Description of the task
Could you pick up the mailing-list email about running Windows Qt programs under WINE and write what follows its last sentence, keeping it separate from the material?

Reading passage
Does this make more sense?
> -----Original Message-----
> From: owner-qt-interest@trolltech.com
> [mailto:owner-qt-interest@trolltech.com] On Behalf Of Volker
> Hilsheimer
> Sent: Thursday, March 07, 2002 12:58 PM
> To: qt-interest@trolltech.com
> Subject: Re: How can I tell what OS I'm running on during
> application execution?
>
>
> > Ok, I figured there was a way to do it with defines.
> >
> > One question things brings to mind that doesn't apply to me - it's
> more
> > of a big picture thing is:
> >
> > What happens if someone runs a windows compiled program under
> something
> > like WINE? I don't even know if Windows Qt apps run under
> WINE, but
> > assuming they do, wouldn't using the #define method make the binary
> > think that it is running under Windows, but it is really running on
> > Linux, and then the path that it is looking for C:\foo\bar\
> wouldn't
> > work?
> >
> > I apologize if this isn't 100% correct in thought, I've never used
> WINE
> > before, I just know that it is out there and allows Windows binaries
> to
> > run on Linux. Maybe it takes care of faking out paths?

Data excerpt

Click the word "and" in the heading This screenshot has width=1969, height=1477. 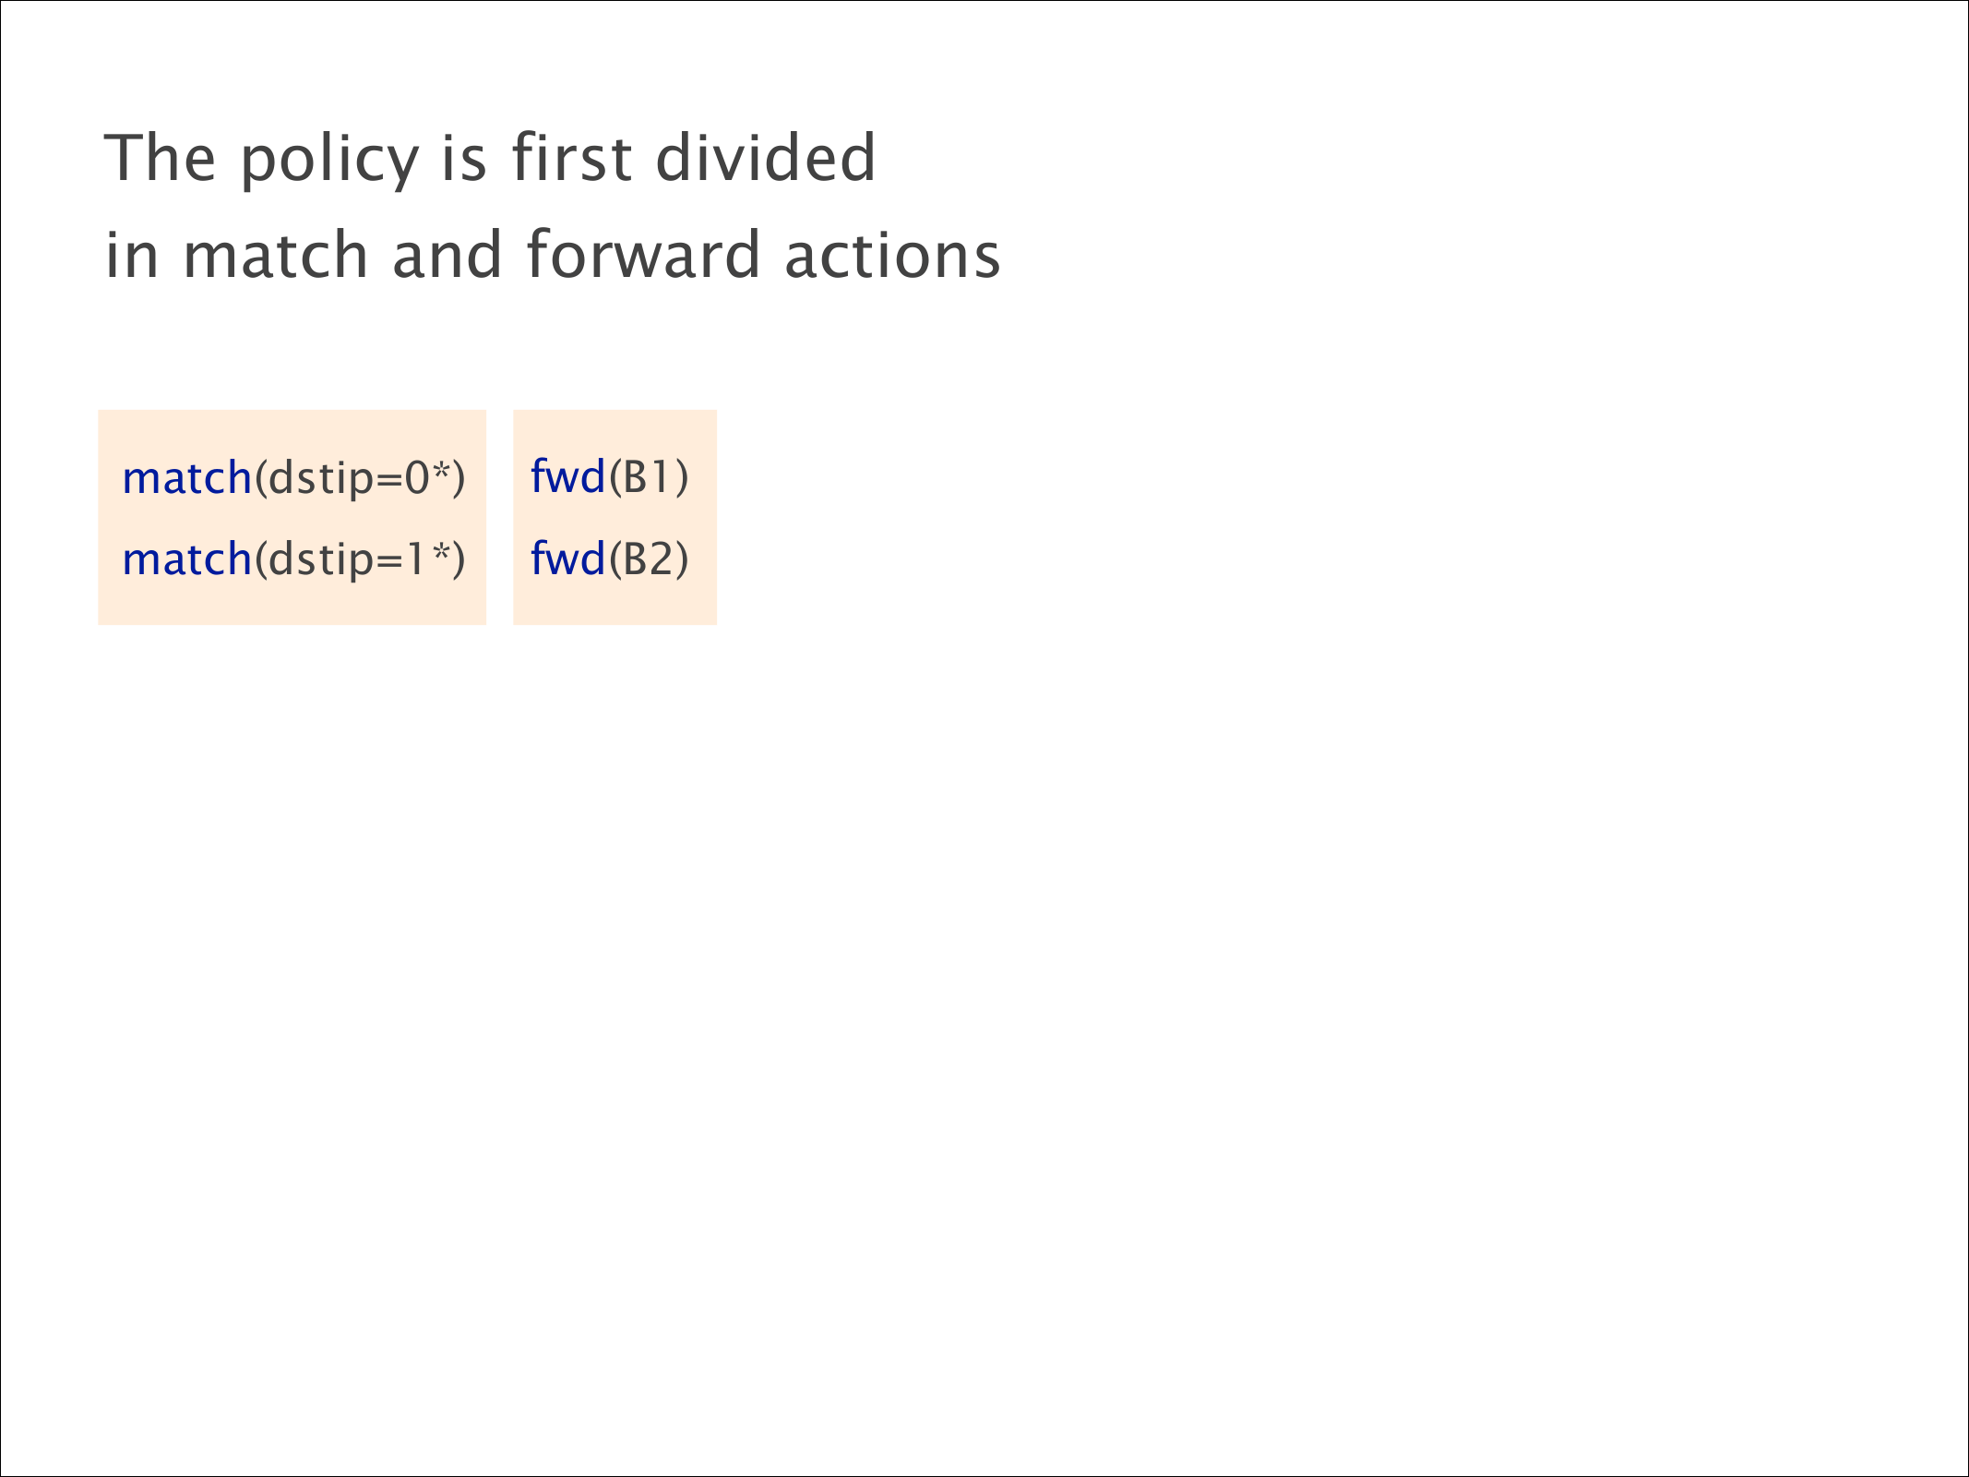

The result
> >
> > Sean
> >
>
> I would think any problem with Qt and WINE in that respect
> would be a problem with any toolkit and WINE, and the problem
> you talk about is actually also present when using Qt/X11
> rather than WINE. C:\... will never exist in a cross platform
> environment, so hardcoding values like those doesn't make
> sense in cross platform applications. Qt provides some means
> to find some standard directories (e.g. QDir::homeDirPath() etc.).
>
> --
> Volker
>
> --
> List archive and information: http://qt-interest.trolltech.com
>
Message 8 in thread
What about using this?
os.h
-----
class OS
{
enum ostypes
{
WindowsOS,
LinuxOS,
NumberOfOS
};
#ifdef (QT_OS_WIN32)
static const int m_nOS = WindowsOS;
#else (QT_OS_LINUX)
static const int m_nOS = LinuxOS;
#endif
}
----- Original Message -----
From: "Sean Murphy" <sean.murphy@veridian.com>
To: <vohi@gmx.de>; <qt-interest@trolltech.com>
Sent: Thursday, March 07, 2002 1:50 PM
Subject: RE: How can I tell what OS I'm running on during application
execution?
> I think you may have misunderstood, I'd like to have something like this
> in my code:
>
> QFile = file;
> if (QtOS() == QtOS::Windows)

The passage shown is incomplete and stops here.